Thursday, May 31, 2012

It's a Free(wo)man's World

After Mr. C and I left the East Village's Orchard Street last December, we wandered back over to Soho via Rivington.  The sun was going down and the city was beginning to flaunt its dusky beauty. 

A dead-end alley caught my eye, for at its end was *something,* hinted at by twinkling fairy lights and a welcoming window.  So we took a stroll, past the grafitti, toward the warmth, and came upon Freeman's restaurant, an example of what I might call nouveau taxidermy decor; or, more elegantly, new American Rustic.

It's a small joint, and was full to the brim of diners and drinkers, so we made our way back down the alley, and into the associated gents boutique/barbershop at the end, named Freemans Sporting Club (w/o apostrophe), where plaid-shirted lads were coaxing lush Brooklyn-West beards into temporary submission.



From Freemans website: a hirsuite man sans suit


Because men's duds sometimes look better on a laughing woman


OK: I exaggerate.  But all this came rushing back today when, in a glorious, self-mandated moment of leisure, I was reading the Times Styles section and saw this series of graphic images:



Yes, upon first glance I did think they were prototypes for a new Batman mask. 
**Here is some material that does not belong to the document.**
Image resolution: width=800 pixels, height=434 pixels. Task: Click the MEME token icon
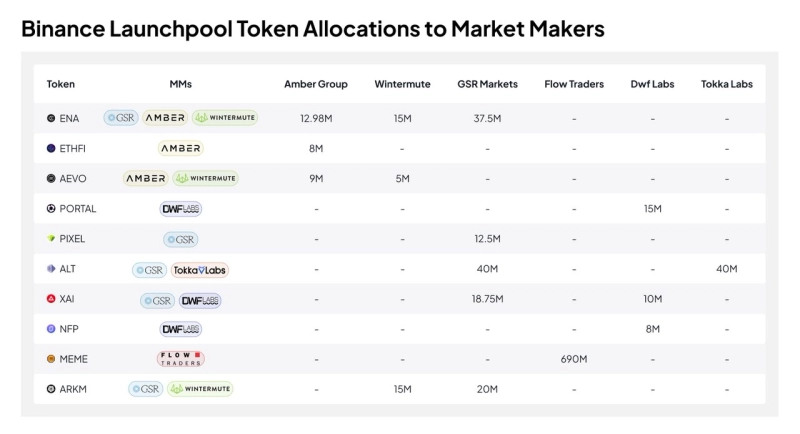tap(51, 359)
And that would be just fine with me, as I confess that beards do not thrill (I'd go all Dora Carrington on any Lytton Strachey who came my way [she snipped off his beard while he was sleeping, so the film says]).

But it was utterly fitting that the Batman beards were in the same issue as a story on Amanda Brooks, who is leaving Barneys for her husband's family's English farm, where she's planning to go all Pioneer Woman among the hedgerows and arrange cheese on plates (her examples [minus the hedgerow]). 

When I saw the photo far above, I knew exactly where Brooks was standing with her smiling pooch, because I'd been there last December, albeit in the dusk and chill. 



That's the alley, with Freeman's restaurant in the back, fairy lights, and, apparently, Brooks's soon-to-be-let apartment above.

Living where she does, with the many, many surrounding shops specializing in men's work wear (vintage and reproduction), with hirsute temptations at the very end of her alley, and in thrall to the romantic descriptions of life on an Oklahoma farm via The Pioneer Woman, it's no surprise that Brooks decided to give up rustic urbanity for the genuine English countryside.